### Source extract:

Tag Archives: Underground

366 UNDERGROUND: SUGGESTIVE GESTURES (2013)

DIRECTED BY: David Finkelstein

FEATURING: David Finkelstein, Cassie Tunick

PLOT: A montage of concrete and abstract symbols, a dialogue of nonsense sounds and philosophizing, and an ever-present labyrinth: there is no story, per se, but a series of audio-visual landscape vignettes, as a combination of words and images collide.

Still from Suggestive Gestures (2013)

WHY IT WON’T MAKE THE LISTSuggestive Gestures clearly falls into the category of “weird”—which is to its credit. A lot of times one can be on the fence and hem and haw about weirdness. It isn’t really a movie, however, as much as a video art installation piece.

COMMENTS: Considering the nature of Suggestive Gestures, I strongly suspect that the filmmaker would be pleased to hear that I had a dream about it last night. In that dream, I fully understood the depth of its symbolism and the pertinence of every bit of wordplay. In fact, I even wrote a witty and lucid review. Alas, I woke up, and it was just a dream — here below this line I see blank chunks of “Comments” still to type. However, I am undeterred: David Finkelstein’s “movie” was a pleasure to watch, and I’ve been obliged to write about “movies” that were far otherwise.

Saved entries:
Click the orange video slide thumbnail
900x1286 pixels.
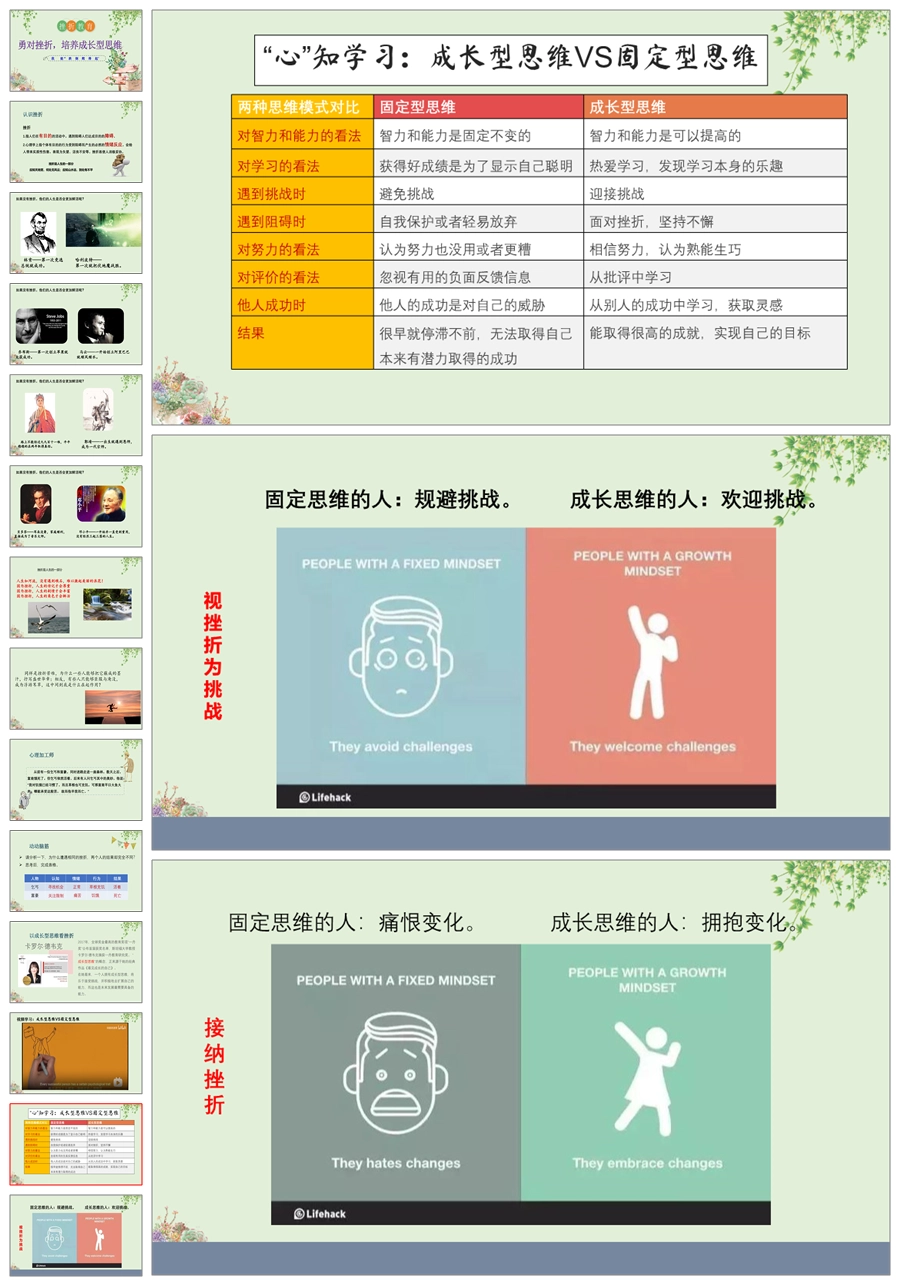click(x=76, y=1053)
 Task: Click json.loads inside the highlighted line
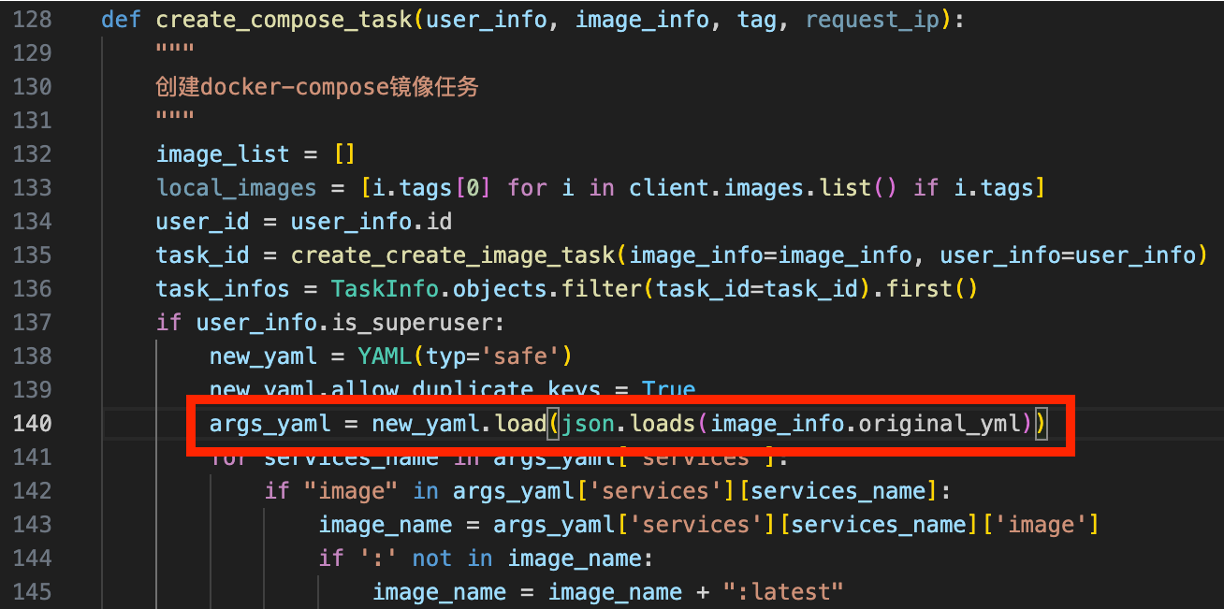point(627,424)
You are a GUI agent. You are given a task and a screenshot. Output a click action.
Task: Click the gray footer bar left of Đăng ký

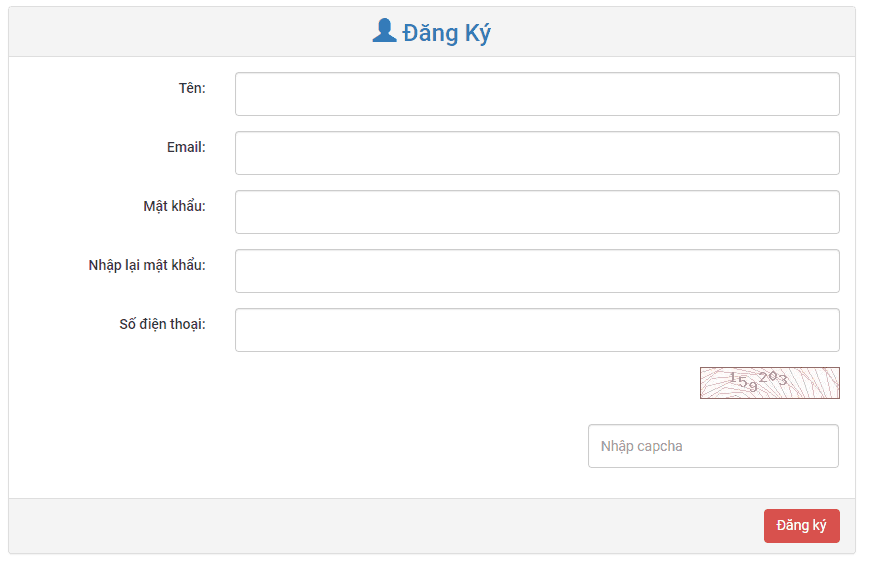click(380, 526)
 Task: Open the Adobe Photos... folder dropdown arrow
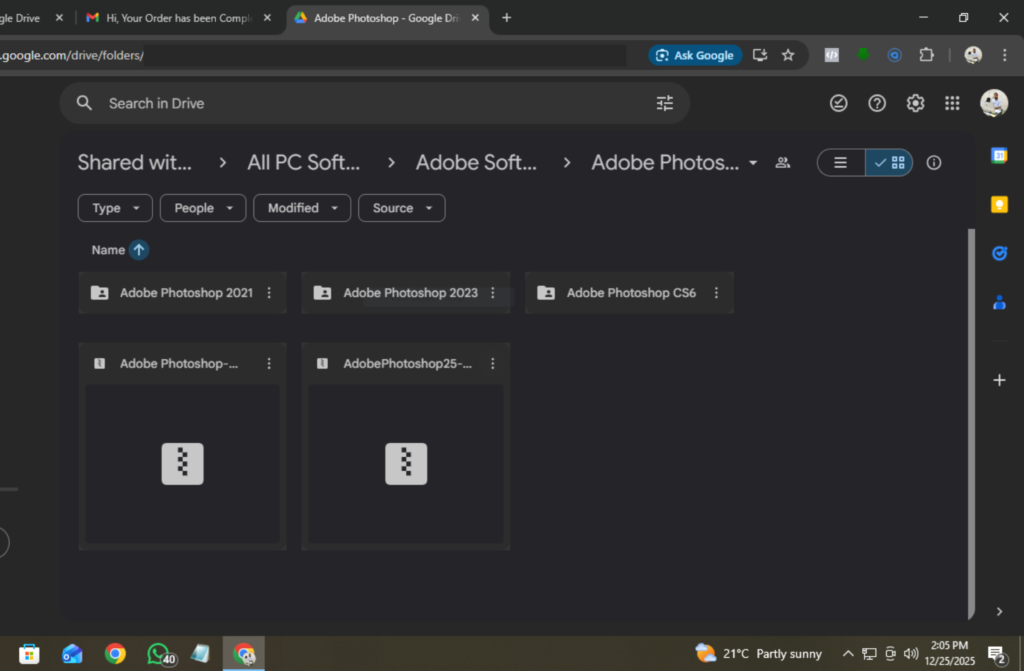pos(753,163)
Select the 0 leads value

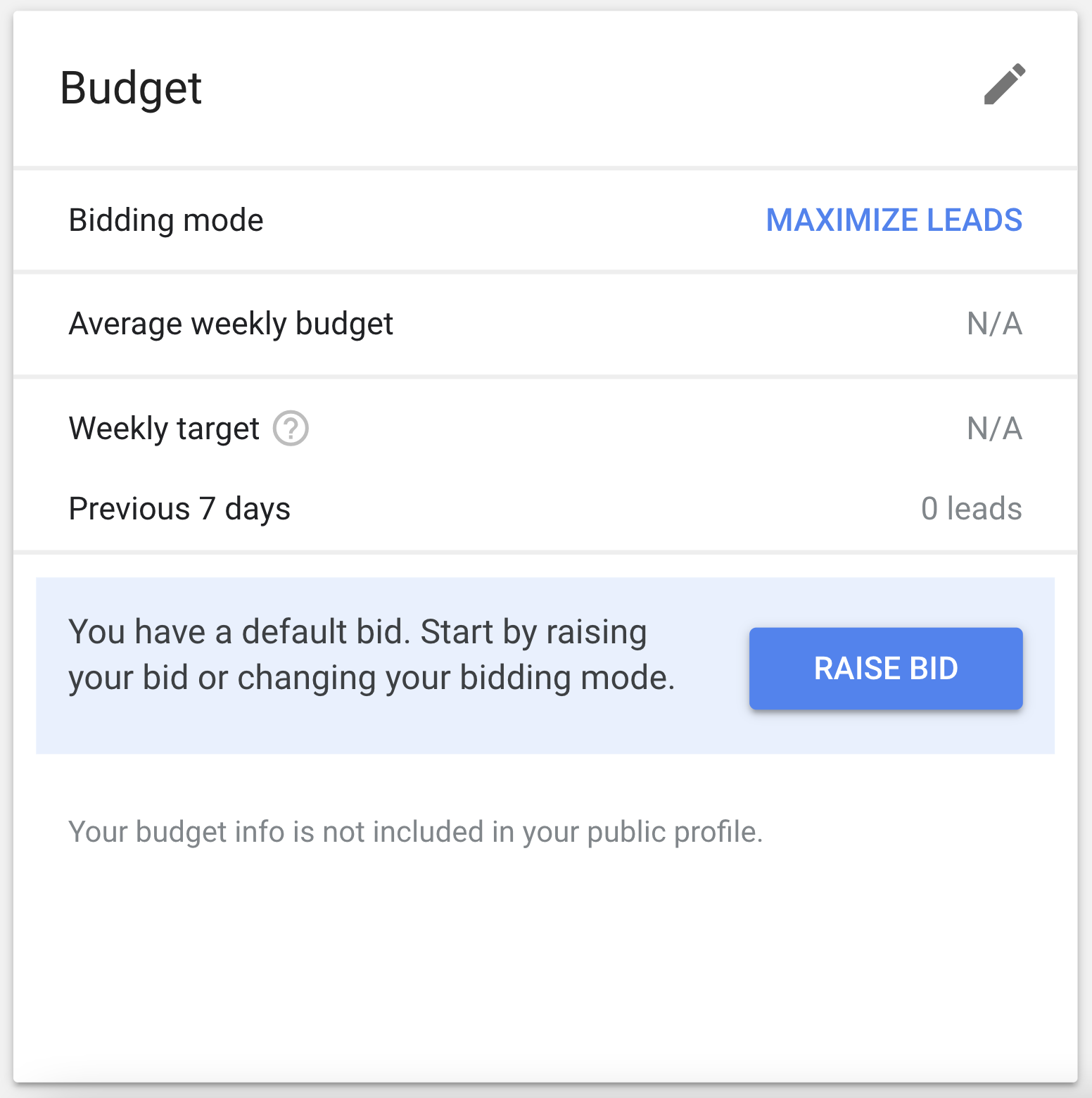pos(971,509)
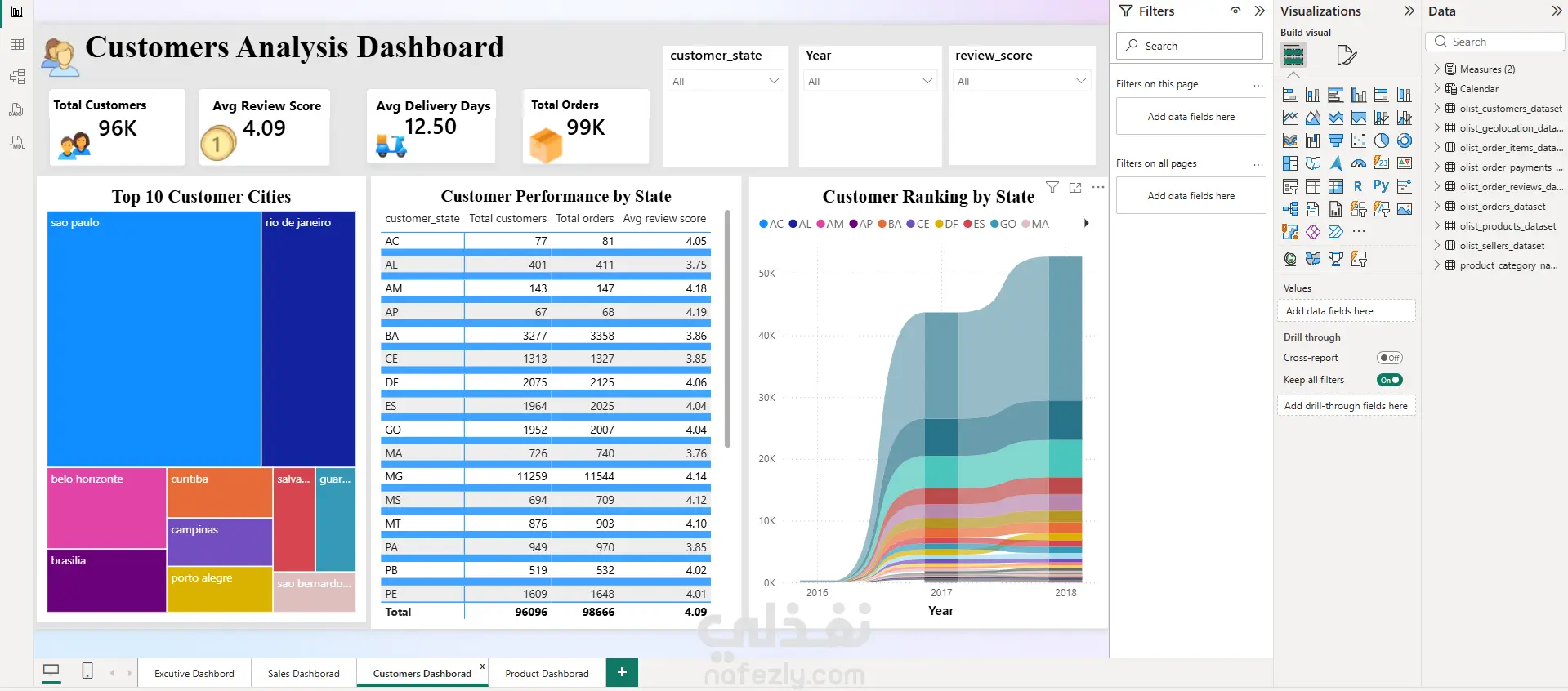The width and height of the screenshot is (1568, 691).
Task: Select the R script visual icon
Action: (x=1358, y=186)
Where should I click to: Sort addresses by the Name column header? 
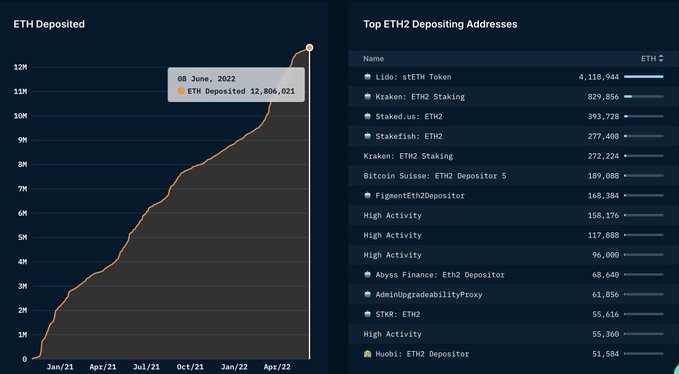pyautogui.click(x=373, y=58)
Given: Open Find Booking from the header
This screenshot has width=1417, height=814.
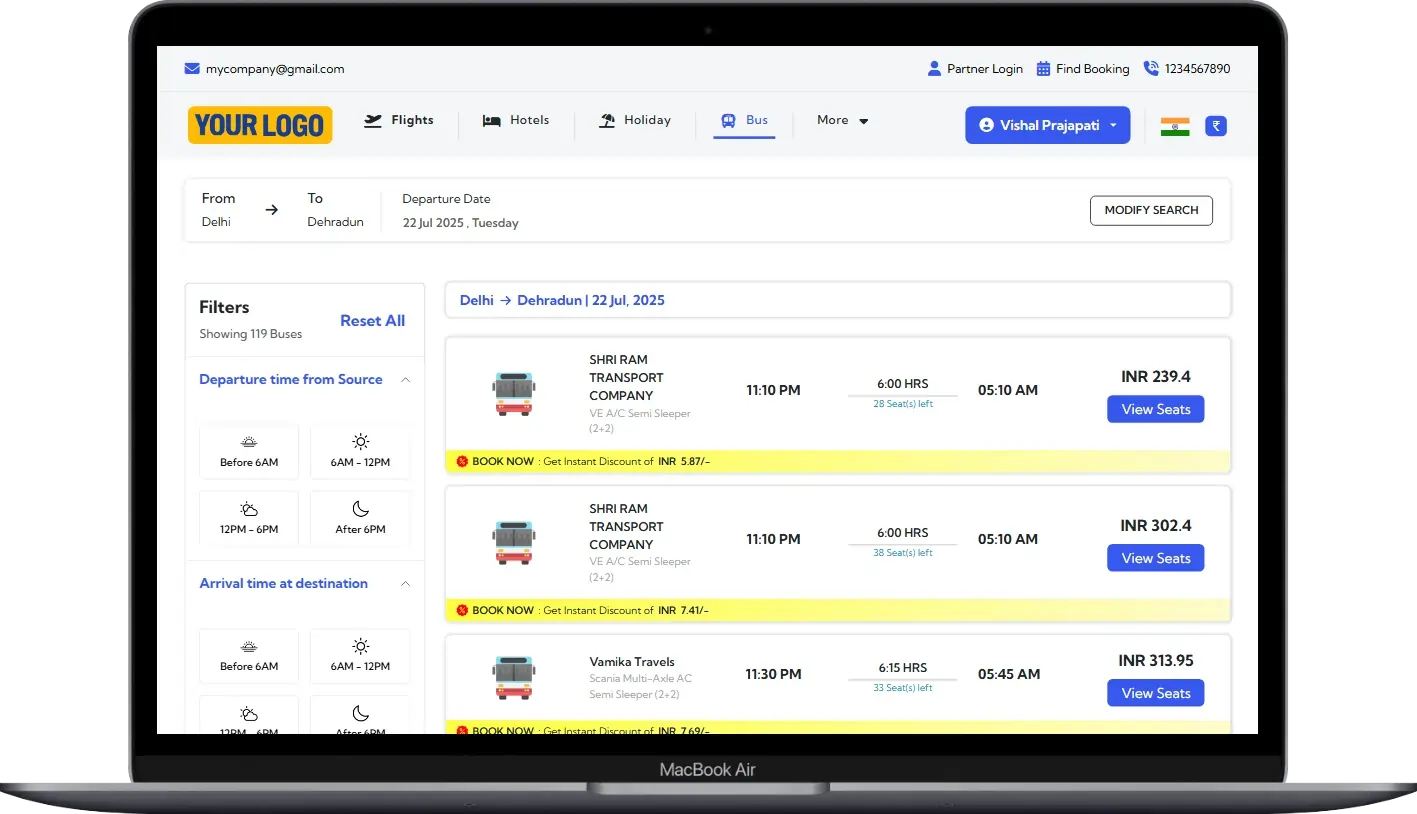Looking at the screenshot, I should tap(1092, 68).
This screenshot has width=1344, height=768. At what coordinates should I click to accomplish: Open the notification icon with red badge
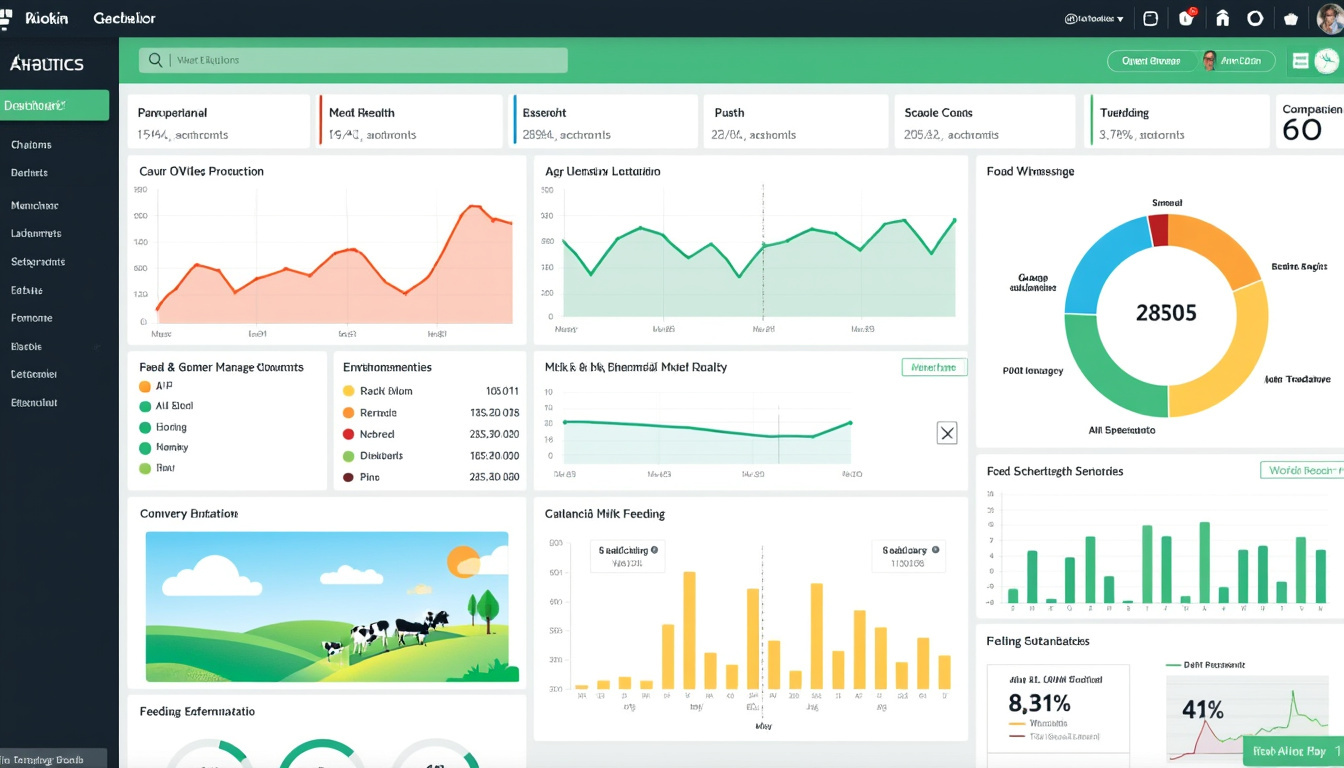1186,18
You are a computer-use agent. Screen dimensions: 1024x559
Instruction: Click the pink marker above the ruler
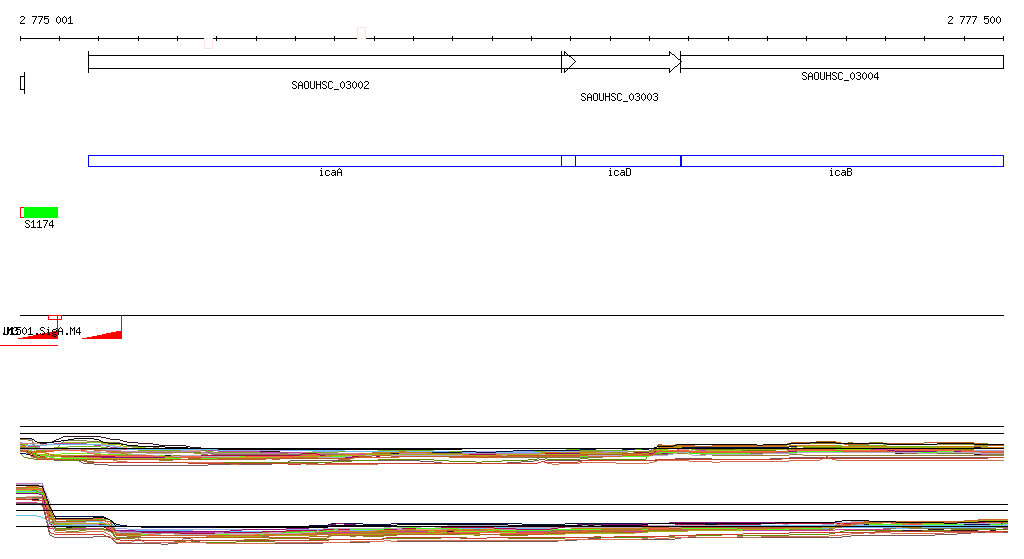(361, 33)
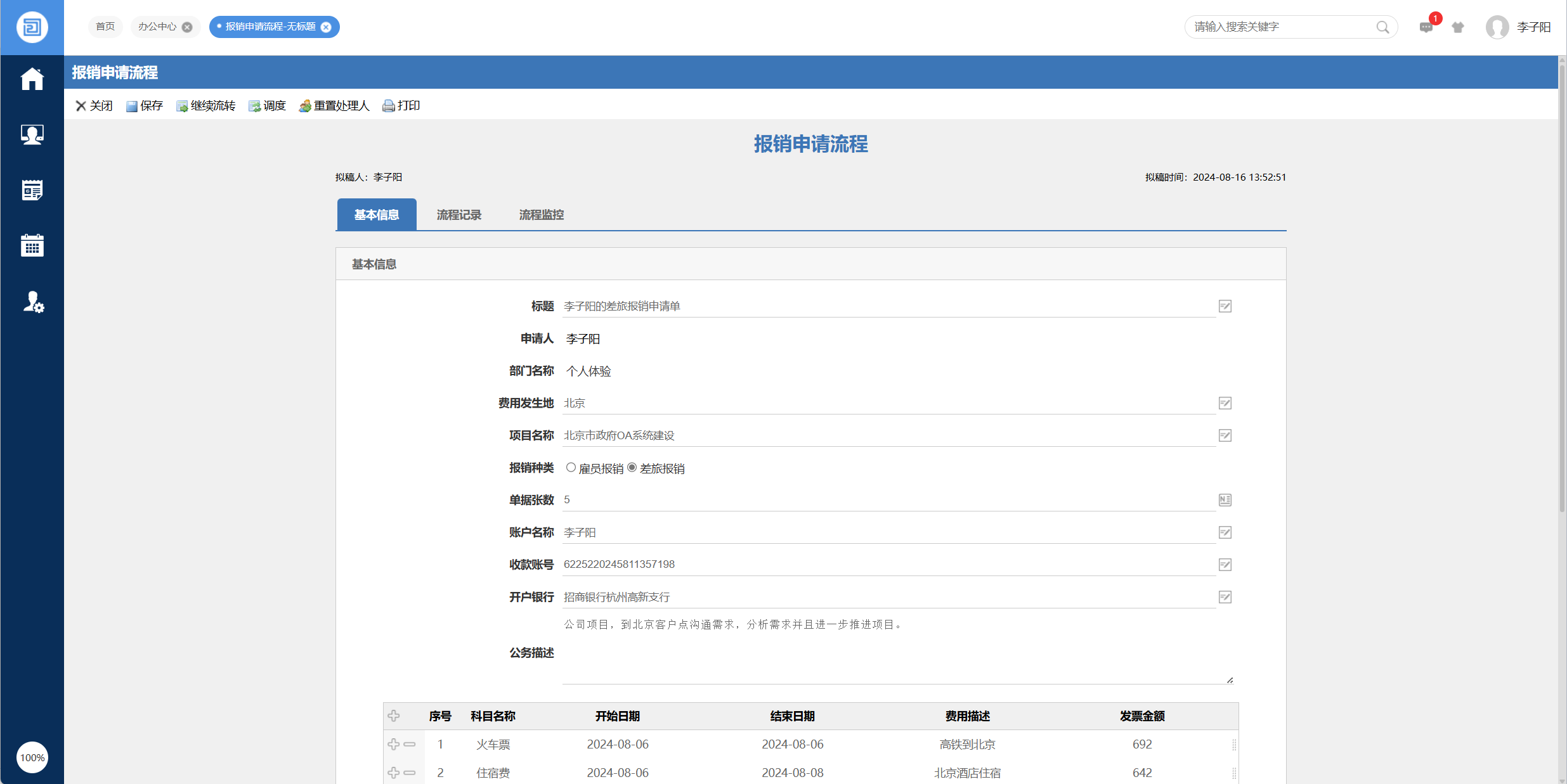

### Tasks to perform:
A: Who directed the film covered in the review of Suggestive Gestures?
B: Reproduce everything in the review of Suggestive Gestures from "DIRECTED BY: David" down to "from Suggestive Gestures (2013)".
The saved entries are separate material, apart from the review of Suggestive Gestures.

### Task-by-task outputs:
A: David Finkelstein

B:
DIRECTED BY: David Finkelstein

FEATURING: David Finkelstein, Cassie Tunick

PLOT: A montage of concrete and abstract symbols, a dialogue of nonsense sounds and philosophizing, and an ever-present labyrinth: there is no story, per se, but a series of audio-visual landscape vignettes, as a combination of words and images collide.

Still from Suggestive Gestures (2013)